Ninety One Global Environment Fund has a number of positive attributes that may appeal to sustainability-focused investors.

This fund has relatively low exposure to ESG risk compared with its peers in the Global Equity Large Cap category, earning it the second highest Morningstar Sustainability Rating of 4 globes. ESG risk measures the degree to which material environmental, social, and governance issues, such as climate change, biodiversity, human capital, as well as bribery and corruption, could affect valuations. ESG risk differs from impact, which is about driving positive environmental and social outcomes for society’s benefit.

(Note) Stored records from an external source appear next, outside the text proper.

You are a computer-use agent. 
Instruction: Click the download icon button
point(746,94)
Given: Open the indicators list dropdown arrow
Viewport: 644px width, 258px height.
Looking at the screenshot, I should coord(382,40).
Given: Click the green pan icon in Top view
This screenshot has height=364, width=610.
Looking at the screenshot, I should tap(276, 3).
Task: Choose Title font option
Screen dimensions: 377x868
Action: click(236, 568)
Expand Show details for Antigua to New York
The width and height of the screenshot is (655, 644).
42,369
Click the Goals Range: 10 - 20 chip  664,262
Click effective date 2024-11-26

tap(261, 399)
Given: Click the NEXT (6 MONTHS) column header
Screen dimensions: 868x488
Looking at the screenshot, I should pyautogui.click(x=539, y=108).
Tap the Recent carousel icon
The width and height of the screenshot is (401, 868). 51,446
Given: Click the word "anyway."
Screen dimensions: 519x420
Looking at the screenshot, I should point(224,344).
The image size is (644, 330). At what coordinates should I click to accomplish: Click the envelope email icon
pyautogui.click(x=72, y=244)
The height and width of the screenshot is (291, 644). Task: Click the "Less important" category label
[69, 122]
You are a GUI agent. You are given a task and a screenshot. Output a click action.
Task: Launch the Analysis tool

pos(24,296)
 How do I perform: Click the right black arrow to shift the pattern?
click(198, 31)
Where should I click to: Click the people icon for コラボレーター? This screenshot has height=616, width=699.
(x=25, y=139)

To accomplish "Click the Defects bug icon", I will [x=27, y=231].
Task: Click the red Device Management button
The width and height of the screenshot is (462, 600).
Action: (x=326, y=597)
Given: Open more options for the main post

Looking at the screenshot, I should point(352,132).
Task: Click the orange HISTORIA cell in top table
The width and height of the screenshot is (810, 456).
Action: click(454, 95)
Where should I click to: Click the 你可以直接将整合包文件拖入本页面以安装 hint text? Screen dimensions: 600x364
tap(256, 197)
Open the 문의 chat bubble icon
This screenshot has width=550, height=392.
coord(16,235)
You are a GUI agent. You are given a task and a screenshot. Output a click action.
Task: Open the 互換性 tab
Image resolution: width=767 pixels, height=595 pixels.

Based on its latest prospectus, sustainability or ESG factors are a focus in the investment process of Ninety One Global Environment Fund. Funds with ESG-focused mandates are more likely to deliver positive sustainability outcomes. Ninety One Global Environment Fund has an asset-weighted Carbon Risk Score of 6.8, indicating that its companies have low exposure to carbon-related risks. These are risks associated with the transition to a low-carbon economy such as increased regulation, changing consumer preferences, technological advancements, and stranded assets. Ninety One Global Environment Fund shows 45.4% involvement in carbon solutions. This percentage is high in absolute terms and surpasses the 37.7% average involvement of its peers in the Miscellaneous Sector category. Carbon solutions include products and services related to renewable energy, energy efficiency, green buildings, green transportation, and so on. By prospectus, the fund aims to avoid, or limit its exposure to, companies associated with thermal coal, and, as expected, the fund is not currently invested in such companies.

No companies held by Ninety One Global Environment Fund are recognized as being involved in controversies at a high or severe level. From bribery and corruption to workplace discrimination and environmental incidents, controversies are incidents that have a negative impact on stakeholders or the environment, which create some degree of financial risk for the company. Severe and high controversies can have significant financial repercussions, ranging from legal penalties to consumer boycotts. In addition, they can damage the reputation of both companies themselves and their shareholders.

Currently, the fund has 20.7% involvement in fossil fuels, surpassing 15.8% for the average peer in its category. Companies are considered involved in fossil fuels if they derive some revenue from thermal coal, oil, and gas.